Allí se aceptó una alianza política perversa en la fórmula al Senado, con una lista encabezada por una figura proveniente del Centro Democrático: Laura Ahumada. Hoy, ella actúa como jefa máxima del Pacto Histórico en Santander, pese a haber sido elegida con votos del uribismo en la consulta de octubre.
Ahumada, esposa de Vásquez —socio político de Gloria—, emerge como resultado de acuerdos cerrados como pago por las elecciones regionales, particularmente en la alcaldía de Barrancabermeja.
En las elecciones atípicas se repite el mismo esquema: una coalición de facto PH–CD, resuelta desde las cámaras políticas que responden a Gloria y a la misma fórmula económica y burocrática.
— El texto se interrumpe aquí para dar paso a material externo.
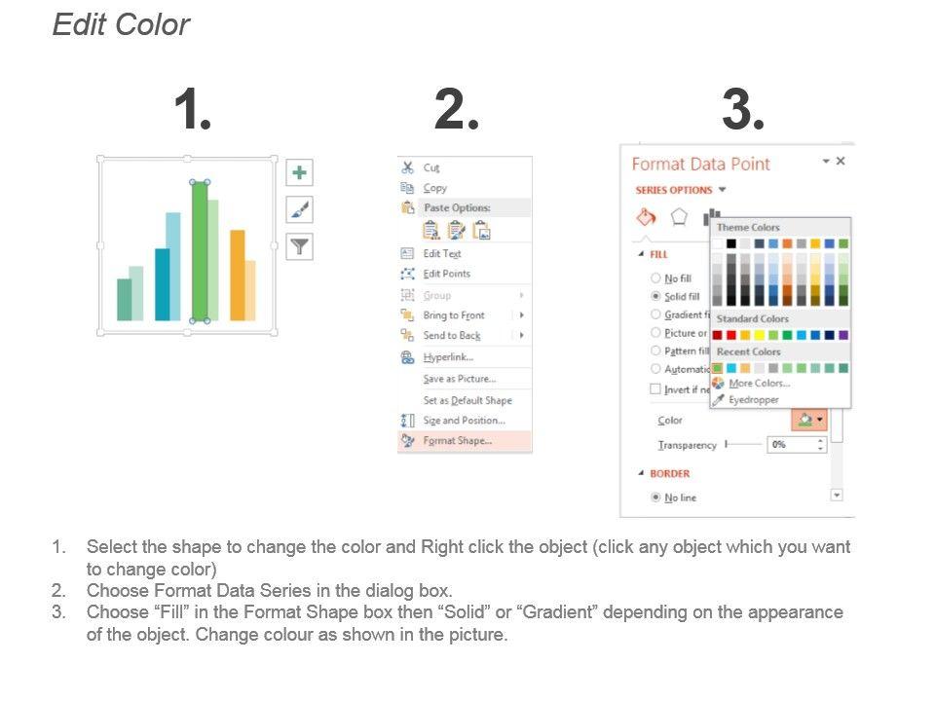The height and width of the screenshot is (701, 935).
Task: Click the Transparency percentage input field
Action: click(791, 444)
Con el respaldo de élites y lapiceros selectos, se impulsa ahora a un nuevo “manguito” electoral: Humberto, un candidato desconocido, hijo político de la misma alianza.
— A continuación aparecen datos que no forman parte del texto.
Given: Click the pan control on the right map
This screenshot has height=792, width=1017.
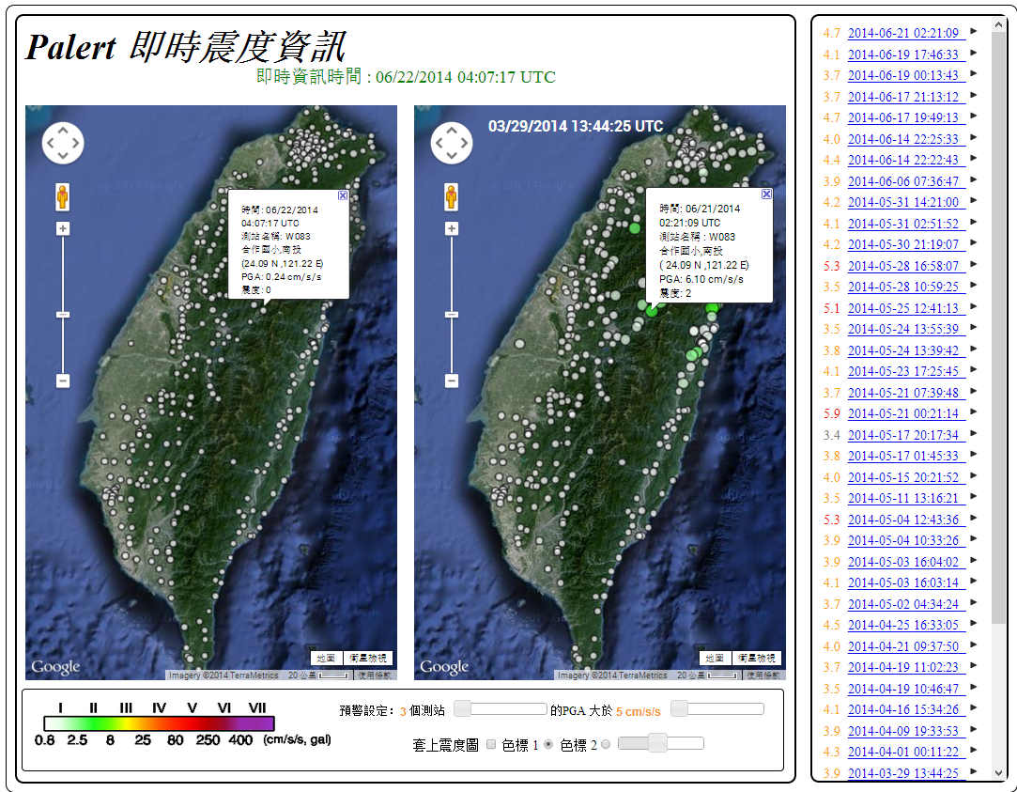Looking at the screenshot, I should pyautogui.click(x=452, y=143).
Las cámaras que lo promueven sirven exclusivamente a una jefatura única: Laura Ahumada, cuyo objetivo es asegurar su llegada al Senado.
Esto ya ocurrió y se consolidó en las elecciones atípicas: la alianza Laura–Humberto, PH–CD, aceptando —de manera inadmisible— que los verdugos históricos hagan alianzas con las víctimas del genocidio de la UP.
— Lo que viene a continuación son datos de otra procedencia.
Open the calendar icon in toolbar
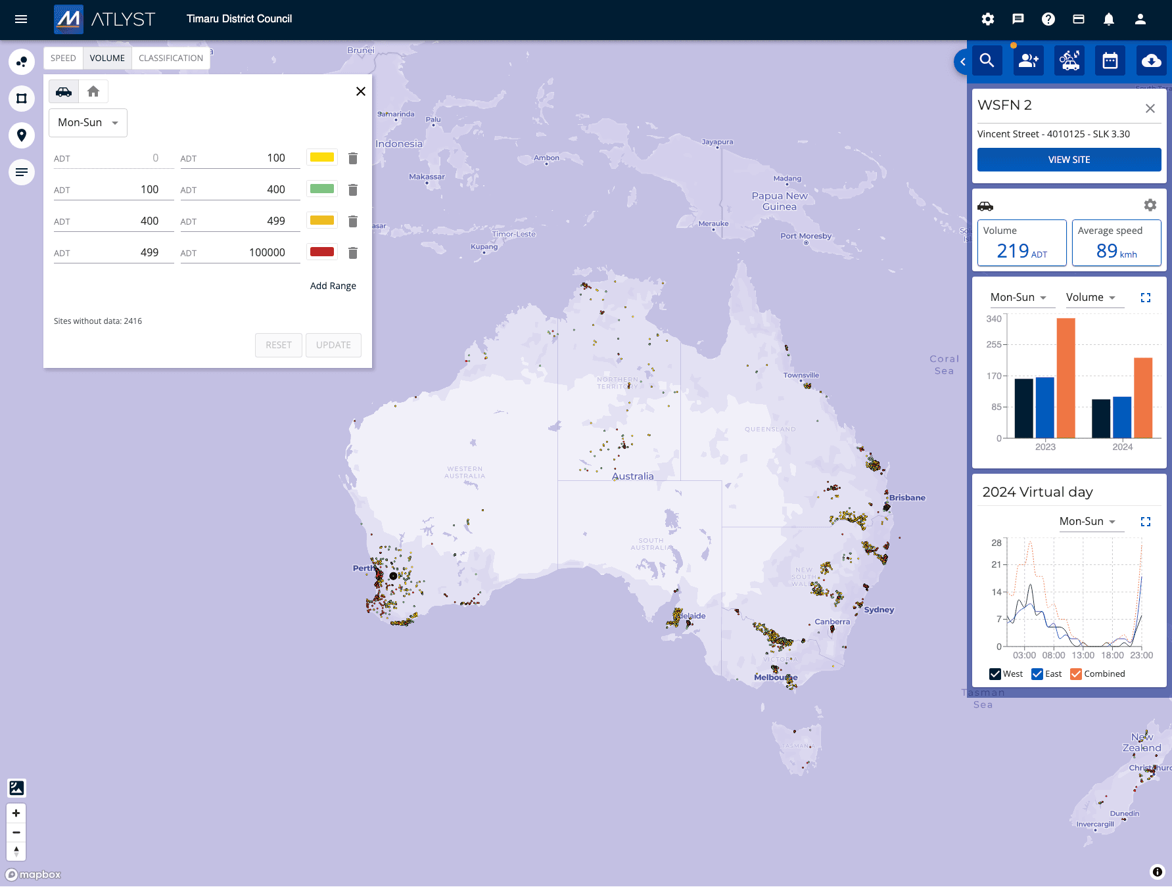Viewport: 1172px width, 887px height. 1110,61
La pregunta es inevitable: ¿qué dirá la Unión Patriótica frente a esto?
El escándalo ha dejado atónitos a muchos sectores progresistas.
Los mismos responsables de las masacres de las bananeras, hoy representados en el Centro Democrático; los mismos que reprimieron estudiantes; los mismos verdugos de la UP; los mismos de las escombreras y del genocidio político… hoy convertidos en socios políticos, con una dirigente del CD fungiendo como jefa del Pacto Histórico en Santander.
Esto coloca a figuras como Iván Cepeda y Carolina Corcho frente a un dilema político y ético profundo:
o dan la pelea y ponen límites claros a estas alianzas PH–CD,
o continúan avalando una práctica indigna e incoherente con la memoria histórica y los principios que dicen defender.
En Santander, la política ha quedado capturada por una socia sucia de la derecha, Gloria —aliada de Funeral Díaz—, sostenida por burocracia contractual ligada a Porras y Juvenal.
Esta dirigencia ya ha ejecutado, en los hechos, un genocidio político interno, arrasando con las bases populares para favorecer la alianza PH–CD. Solo sobreviven algunos pocos militantes dignos de Colombia Humana; el resto fue silenciado, desplazado o comprado con los frutos del árbol envenenado.
La pregunta final es inevitable y directa:
¿Esto lo sabe el presidente Petro, o son sus cercanos quienes, a sus espaldas, permiten la entrada de manguitos y elefantas políticas al proyecto?
La coherencia y la dignidad no son un lujo: son el mínimo que exige el pueblo trabajador.